▶ [Instructions to follow] With both ends included, transcribe exactly the records below from their first line to the line that contains "Given: Select the App section header".

▶ [Extracted data]

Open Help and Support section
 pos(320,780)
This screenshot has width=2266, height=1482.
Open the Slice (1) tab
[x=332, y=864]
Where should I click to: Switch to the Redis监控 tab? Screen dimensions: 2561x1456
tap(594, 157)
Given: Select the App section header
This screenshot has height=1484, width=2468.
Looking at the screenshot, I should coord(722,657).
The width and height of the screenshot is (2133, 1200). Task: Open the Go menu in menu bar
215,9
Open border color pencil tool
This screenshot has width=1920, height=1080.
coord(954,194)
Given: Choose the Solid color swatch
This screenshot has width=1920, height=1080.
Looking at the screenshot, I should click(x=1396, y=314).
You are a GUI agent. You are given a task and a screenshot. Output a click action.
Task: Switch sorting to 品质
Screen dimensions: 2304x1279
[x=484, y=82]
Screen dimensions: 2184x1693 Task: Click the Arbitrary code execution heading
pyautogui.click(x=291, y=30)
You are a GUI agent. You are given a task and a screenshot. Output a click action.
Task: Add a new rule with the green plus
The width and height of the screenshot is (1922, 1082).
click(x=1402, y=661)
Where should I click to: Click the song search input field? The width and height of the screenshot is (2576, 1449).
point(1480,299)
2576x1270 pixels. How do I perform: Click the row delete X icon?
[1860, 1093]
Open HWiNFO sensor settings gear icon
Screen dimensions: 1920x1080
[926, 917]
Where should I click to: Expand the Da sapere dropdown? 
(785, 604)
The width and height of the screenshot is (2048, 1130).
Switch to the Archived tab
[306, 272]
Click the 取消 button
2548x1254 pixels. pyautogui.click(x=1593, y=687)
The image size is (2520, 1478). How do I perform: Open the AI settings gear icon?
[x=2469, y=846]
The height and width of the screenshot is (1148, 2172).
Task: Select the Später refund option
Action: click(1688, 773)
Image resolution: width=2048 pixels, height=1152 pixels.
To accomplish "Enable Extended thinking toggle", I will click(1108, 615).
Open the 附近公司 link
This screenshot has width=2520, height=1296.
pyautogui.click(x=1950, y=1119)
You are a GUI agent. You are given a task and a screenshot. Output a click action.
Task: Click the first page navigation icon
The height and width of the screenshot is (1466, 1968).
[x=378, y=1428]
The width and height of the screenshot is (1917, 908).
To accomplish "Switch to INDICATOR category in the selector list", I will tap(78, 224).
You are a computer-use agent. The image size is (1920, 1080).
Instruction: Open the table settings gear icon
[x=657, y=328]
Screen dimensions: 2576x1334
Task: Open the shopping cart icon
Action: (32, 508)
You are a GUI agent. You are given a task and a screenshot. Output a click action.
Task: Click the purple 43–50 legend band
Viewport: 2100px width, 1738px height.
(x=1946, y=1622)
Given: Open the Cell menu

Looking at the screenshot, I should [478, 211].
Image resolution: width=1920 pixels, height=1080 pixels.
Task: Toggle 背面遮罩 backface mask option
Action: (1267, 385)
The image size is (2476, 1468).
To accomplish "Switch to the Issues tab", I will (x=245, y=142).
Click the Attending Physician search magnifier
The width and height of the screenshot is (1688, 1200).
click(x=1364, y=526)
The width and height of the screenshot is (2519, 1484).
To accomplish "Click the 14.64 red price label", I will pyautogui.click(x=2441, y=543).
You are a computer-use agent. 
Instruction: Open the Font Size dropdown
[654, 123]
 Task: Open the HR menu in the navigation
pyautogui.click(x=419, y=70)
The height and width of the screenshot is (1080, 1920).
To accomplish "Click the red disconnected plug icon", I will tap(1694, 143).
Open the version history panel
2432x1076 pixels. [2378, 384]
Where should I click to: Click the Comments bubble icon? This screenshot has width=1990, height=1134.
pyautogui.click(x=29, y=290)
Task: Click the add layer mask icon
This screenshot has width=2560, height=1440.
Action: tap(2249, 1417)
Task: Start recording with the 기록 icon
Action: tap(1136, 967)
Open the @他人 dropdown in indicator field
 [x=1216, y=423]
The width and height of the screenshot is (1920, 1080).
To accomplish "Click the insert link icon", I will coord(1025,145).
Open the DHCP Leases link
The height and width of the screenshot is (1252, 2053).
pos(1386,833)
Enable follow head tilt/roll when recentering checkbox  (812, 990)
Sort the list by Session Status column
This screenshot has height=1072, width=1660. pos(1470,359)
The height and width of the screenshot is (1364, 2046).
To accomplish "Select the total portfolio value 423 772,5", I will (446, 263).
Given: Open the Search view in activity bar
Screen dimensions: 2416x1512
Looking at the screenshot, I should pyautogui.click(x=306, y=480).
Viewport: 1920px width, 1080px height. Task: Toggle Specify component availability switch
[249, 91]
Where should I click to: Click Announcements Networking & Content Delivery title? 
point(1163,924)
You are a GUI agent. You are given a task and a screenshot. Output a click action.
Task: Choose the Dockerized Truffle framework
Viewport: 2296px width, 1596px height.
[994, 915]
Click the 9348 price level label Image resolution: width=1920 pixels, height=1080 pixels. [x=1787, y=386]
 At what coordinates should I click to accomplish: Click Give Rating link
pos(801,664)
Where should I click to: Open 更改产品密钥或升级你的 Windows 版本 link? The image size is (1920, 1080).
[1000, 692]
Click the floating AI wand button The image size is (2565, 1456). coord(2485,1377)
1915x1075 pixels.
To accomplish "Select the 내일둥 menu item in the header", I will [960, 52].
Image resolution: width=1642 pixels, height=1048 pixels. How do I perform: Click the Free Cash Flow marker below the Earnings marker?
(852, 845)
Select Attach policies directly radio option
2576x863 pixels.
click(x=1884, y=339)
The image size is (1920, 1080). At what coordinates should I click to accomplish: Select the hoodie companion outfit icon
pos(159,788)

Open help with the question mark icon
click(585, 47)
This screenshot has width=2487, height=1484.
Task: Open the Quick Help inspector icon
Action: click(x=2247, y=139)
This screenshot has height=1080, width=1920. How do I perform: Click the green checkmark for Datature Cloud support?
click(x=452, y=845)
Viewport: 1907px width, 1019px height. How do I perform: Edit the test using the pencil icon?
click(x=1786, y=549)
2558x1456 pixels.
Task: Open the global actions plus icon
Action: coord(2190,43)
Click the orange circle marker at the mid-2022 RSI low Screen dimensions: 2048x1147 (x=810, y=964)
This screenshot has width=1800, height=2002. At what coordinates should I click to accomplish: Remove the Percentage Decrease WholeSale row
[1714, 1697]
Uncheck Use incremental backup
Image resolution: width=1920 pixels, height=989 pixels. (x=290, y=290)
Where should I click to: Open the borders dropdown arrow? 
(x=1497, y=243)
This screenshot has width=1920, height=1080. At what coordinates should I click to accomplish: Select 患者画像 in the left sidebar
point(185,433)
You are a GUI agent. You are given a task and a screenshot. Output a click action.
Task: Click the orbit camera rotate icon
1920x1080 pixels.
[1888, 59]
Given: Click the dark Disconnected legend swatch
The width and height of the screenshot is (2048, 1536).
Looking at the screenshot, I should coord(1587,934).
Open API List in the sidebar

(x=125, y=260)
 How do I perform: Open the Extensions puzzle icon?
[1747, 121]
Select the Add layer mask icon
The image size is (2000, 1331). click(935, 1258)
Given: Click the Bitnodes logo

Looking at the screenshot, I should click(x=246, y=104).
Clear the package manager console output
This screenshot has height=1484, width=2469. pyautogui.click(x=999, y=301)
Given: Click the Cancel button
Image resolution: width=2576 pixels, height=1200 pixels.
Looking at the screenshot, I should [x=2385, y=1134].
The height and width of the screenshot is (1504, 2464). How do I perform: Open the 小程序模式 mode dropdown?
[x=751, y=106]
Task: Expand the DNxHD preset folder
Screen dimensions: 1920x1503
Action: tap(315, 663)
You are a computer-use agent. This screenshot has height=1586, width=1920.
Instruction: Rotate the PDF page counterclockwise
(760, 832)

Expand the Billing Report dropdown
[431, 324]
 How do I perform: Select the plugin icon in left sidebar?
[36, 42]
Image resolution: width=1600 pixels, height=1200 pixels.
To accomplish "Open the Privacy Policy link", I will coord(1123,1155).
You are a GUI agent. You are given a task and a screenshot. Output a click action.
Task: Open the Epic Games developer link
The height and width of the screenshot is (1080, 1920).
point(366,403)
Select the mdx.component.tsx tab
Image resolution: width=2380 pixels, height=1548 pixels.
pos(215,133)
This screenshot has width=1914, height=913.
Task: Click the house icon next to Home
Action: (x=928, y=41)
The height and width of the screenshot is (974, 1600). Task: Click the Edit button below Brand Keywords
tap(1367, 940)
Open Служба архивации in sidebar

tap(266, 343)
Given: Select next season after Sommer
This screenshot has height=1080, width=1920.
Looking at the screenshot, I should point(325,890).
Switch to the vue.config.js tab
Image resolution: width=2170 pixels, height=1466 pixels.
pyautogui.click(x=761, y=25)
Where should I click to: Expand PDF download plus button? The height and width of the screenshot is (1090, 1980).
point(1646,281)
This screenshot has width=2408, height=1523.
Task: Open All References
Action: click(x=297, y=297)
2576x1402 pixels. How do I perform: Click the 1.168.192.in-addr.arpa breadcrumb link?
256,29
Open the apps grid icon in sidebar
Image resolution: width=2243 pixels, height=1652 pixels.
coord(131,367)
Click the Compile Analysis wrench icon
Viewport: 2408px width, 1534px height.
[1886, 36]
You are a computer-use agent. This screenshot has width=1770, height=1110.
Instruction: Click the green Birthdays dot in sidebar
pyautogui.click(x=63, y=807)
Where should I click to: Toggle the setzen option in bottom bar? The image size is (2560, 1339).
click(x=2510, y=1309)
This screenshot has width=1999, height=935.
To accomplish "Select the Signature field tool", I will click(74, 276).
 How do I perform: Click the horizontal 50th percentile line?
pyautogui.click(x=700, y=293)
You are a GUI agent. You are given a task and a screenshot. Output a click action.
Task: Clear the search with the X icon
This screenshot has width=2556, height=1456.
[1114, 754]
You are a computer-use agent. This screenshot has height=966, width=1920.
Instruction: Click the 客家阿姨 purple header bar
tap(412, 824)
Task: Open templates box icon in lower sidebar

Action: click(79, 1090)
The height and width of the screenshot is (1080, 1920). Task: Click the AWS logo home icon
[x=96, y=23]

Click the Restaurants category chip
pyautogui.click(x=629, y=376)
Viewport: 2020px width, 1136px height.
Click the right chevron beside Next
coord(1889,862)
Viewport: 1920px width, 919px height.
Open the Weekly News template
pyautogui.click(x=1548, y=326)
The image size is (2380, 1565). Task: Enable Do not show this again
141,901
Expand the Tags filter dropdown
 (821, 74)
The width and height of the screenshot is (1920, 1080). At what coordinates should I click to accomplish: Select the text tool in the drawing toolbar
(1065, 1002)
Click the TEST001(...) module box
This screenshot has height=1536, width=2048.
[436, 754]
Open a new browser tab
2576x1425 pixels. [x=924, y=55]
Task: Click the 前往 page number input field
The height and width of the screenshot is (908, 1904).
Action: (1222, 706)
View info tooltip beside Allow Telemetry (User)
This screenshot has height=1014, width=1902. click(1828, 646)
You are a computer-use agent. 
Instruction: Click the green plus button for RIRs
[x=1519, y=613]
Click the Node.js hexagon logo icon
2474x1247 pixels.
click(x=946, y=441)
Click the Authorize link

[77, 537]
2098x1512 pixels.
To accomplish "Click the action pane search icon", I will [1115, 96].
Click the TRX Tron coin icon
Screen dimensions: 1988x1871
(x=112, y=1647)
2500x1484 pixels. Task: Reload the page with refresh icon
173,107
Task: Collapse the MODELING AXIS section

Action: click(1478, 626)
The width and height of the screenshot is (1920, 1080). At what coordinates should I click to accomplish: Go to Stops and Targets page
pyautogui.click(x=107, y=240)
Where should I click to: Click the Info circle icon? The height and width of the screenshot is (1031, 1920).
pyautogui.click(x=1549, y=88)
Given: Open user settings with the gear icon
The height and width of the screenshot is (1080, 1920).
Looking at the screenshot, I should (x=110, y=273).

▶ [Completed exercise]
Open Help and Support section
 pos(320,780)
This screenshot has width=2266, height=1482.
Open the Slice (1) tab
[x=332, y=864]
Where should I click to: Switch to the Redis监控 tab? Screen dimensions: 2561x1456
tap(594, 157)
Given: Select the App section header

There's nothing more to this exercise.